Aslında en son yazmam gerekeni en başta yazayım; Siyaset yapmaktan kaçmak ve ilgilenmemek çözüm değildir, birilerinin müdahale edemeyeceğiniz bir biçimde sizin kaderinizi tayin etmesidir.
Haa iyi bir yönetim gelirse çok şükür dersiniz ama tam aksi olursa vay hem sizin hem o şehrin haline! Son yıllarda toplum nazarında siyaset ile ilgili en çok duyduğumuz cümleler “benim siyasetle işim olmaz”, “bu iş bana göre değil”, “kim yaparsa yapsın” ve buna benzer söylemler... Ama durum hiç de öyle değil çünkü siyaset öyle herkese bırakılmayacak kadar önemli bir mecra, hele hele yerelde bir şehrin kaderini ilgilendiren siyaset ehliyetsiz ve beceriksiz şahıslara teslim edilemeyecek kadar ehemmiyetli. Siyasetin gelecek kaygısı duymadan yani şahsi ikbal için değil, hizmet için yapılması gerektiğini iyi bilen insanlar olarak beklentimiz; ne istediğini bilen, değerlerinden asla taviz vermeyen, sürekli hangi partiye geçecek diye hakkında bahis oynanmayan ve bu durumdan hoşlanıp kendini bulunmaz hint kumaşı zannetmeyen, duruşu olan, sorumluluk sahibi, kendi ikbali için çevresini kullanmayan, sorumluluğu delikanlı bir makam sahibi gibi üzerine alan, sanki o yönetmiyormuş gibi ölü taklidi yapmayan, utanma duygusu olan, yalanı, fitneyi, kibri, kini, fesatlığı, sinsiliği bilmeyen, samimi, liyakati esas alan, oturdukları apartmanda komşularının yönetici bile yapmayacağı adamları mevki sahibi yapmayan, gölgesinden bile uyuz olduğu için çevresindeki donanımlı insanları yolda bulduğu çapsızlarla değişmeyen siyasetçilerin daha ön planda ve aktif siyasetin içinde olmasıdır. İşte tüm bu tespitlerin ışığında şehrimizde gerçekten kapasitesi, fikri, projesi, gücü olan hemşehrileri tarafından makbul görülen sözüne güvenilecek ve yanında durulabilecek şahısların benim siyasetle işim olmaz demek yerine sorumluluk alıp öne çıkması gerekiyor aksi takdirde biri veya birileri çıkıp şehrin uzun yıllarını heba ediyor üstelik çevresindeki yalaka ve menfaatçiler yüzünden yaptığı işin bir hizmet bir bayrak yarışı olduğunu unutup adeta meslek haline getirip o koltuktan hiç inmeyeceğini zannediyor.

Kayıtlı Malzeme:

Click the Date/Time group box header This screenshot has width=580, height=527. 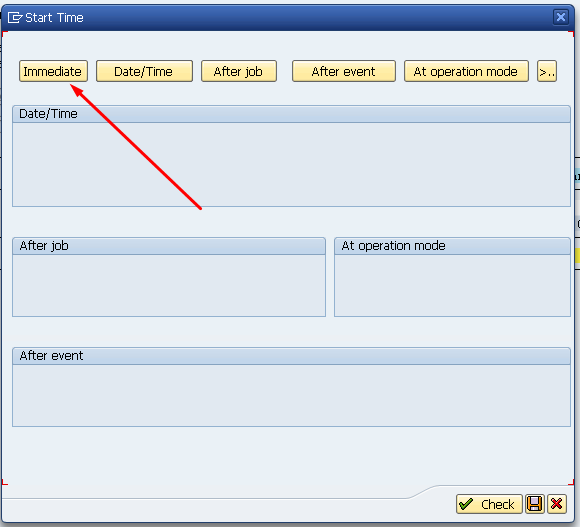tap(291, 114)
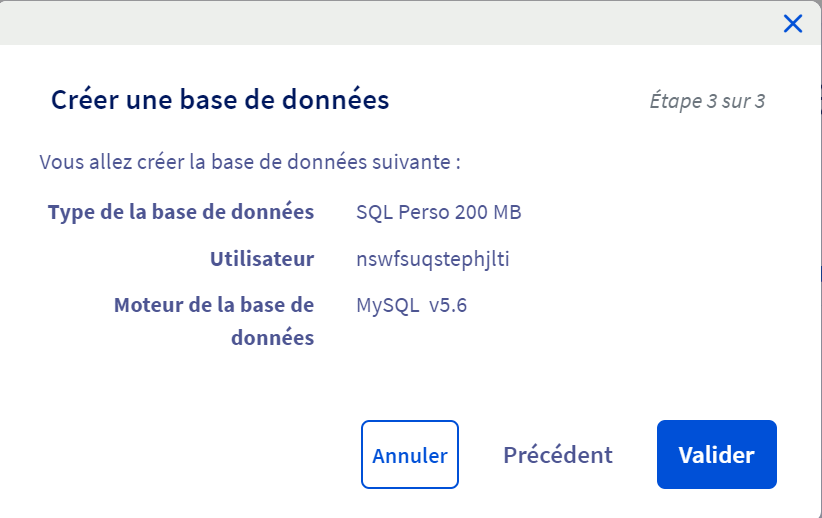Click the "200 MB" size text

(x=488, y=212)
--
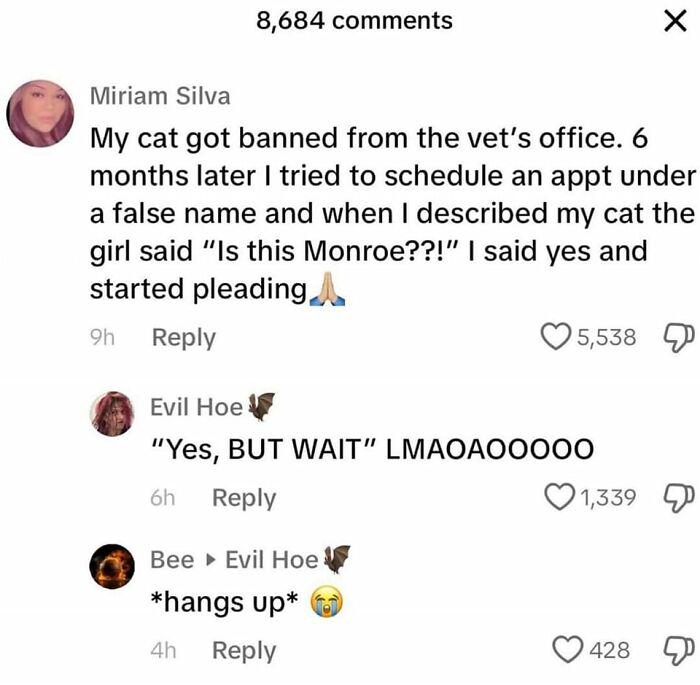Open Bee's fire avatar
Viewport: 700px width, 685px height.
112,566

Görev 1: Siyaset üzerine kaynak metne göre aşağıdaki üç ifadenin her biri için metinle uyuşup uyuşmadığını evet ya da hayır diye belirtin ve kararınızı dayandırdığınız sözleri metinden aynen alıntılayın: (a) Siyasetten kaçmak bir çözümdür. (b) Siyaset şahsi ikbal için değil, hizmet için yapılmalıdır. (c) Siyaset herkese bırakılabilecek sıradan bir iştir.
Görev 2: Siyaset üzerine kaynak metni, gösterilen son cümleden sonra devam ettirin.
Bu malzemenin buradaki işle hiçbir ilgisi yoktur.

Cevap 1:
(a) Hayır: "Siyaset yapmaktan kaçmak ve ilgilenmemek çözüm değildir"
(b) Evet: "şahsi ikbal için değil, hizmet için yapılması gerektiğini"
(c) Hayır: "siyaset öyle herkese bırakılmayacak kadar önemli bir mecra"

Cevap 2:
Hatta algı yaratmak için sağda solda seçmene biz 15-16 sene buradayız gibi saygısızca cümleler kurabiliyor. Koskoca bir şehrin kaderi vasıfsız, çapsız, samimiyetsiz, donanımsız, bilgisiz ve her şeyden önemlisi kıymeti kendinden menkul cesaretsiz insanların eline bırakılmayacak kadar önemlidir. Özellikle daha önce hiç yaşamadığımız gerçeklikle ve çoğu insanın yanılgısı ve adeta kandırılmamız ile 31 Mart 2020 yerel seçimleri bunu bize çok güzel gösterdi ve öğretti! Burada siyasi partilerin genel merkezlerinden başlamak üzere, il ve ilçe başkanlıklarına büyük görev düşüyor aday belirleme süreçlerinde çok hassas davranarak seçmen tarafından makbul kabul edilecek düzgün adayları belirlemeleri çok önemli. Yerel seçimlerdeki en önemli sıkıntı da ittifak meselesi ben şahsen genelde de bunu kabul etmesem de özellikle yerel seçimlerde seçmen açısından çok yanıltıcı olduğunu düşünüyorum. İttifaklara karşıyım fikrim bu yönde Cumhur veya Millet ittifakları oy yüzdesini artırmak ve kazanmak üzerine kurgulansa da seçmenin oy kullanma hakkına ipotek konduğu düşüncesindeyim. Seçmen beğendiği siyasi partiye oy vermek yerine başka bir siyasi partiyi neden desteklesin? Yada kısıtlı sayıda aday alternatifi yerine şehrin içinden çıkmış 5-6 adayın yarıştığı bir seçim olsa daha güzel olmaz mı? Sırf seçim kazanmak için seçmenin özgür iradesi yok sayılıyor bu ittifaklarla! Mesela ittifak olmasa her parti kendi adayıyla seçime girse son yerel seçimlerde Nazilli’yi yönetmek üzere yetkiyi alan aday ne kadar oy alırdı ve sandıktan kaçıncı sırada çıkardı acaba yada ittifak olmasaydı gene de partimin neferiyim diyerek aslanlar gibi aday olup seçmenin karşısına çıkar mıydı? Bu soruları ve tahlilleri çoğaltabiliriz. Bu tip dayatmalara ve ittifakların bizi mecbur bıraktığı adaylara karşı yapılması gereken partizanlığı fanatikliği bir kenara bırakıp hangi partinin adayı olursa olsun aday olan insana, adamlığına, karakterine, kişiliğine, kapasitesine, bilgisine, donanımına, duruşuna, samimiyetine, çevresine, kadrosuna, birlikte siyaset yaptığı heyetin kalitesine bakıp öyle karar vermektir...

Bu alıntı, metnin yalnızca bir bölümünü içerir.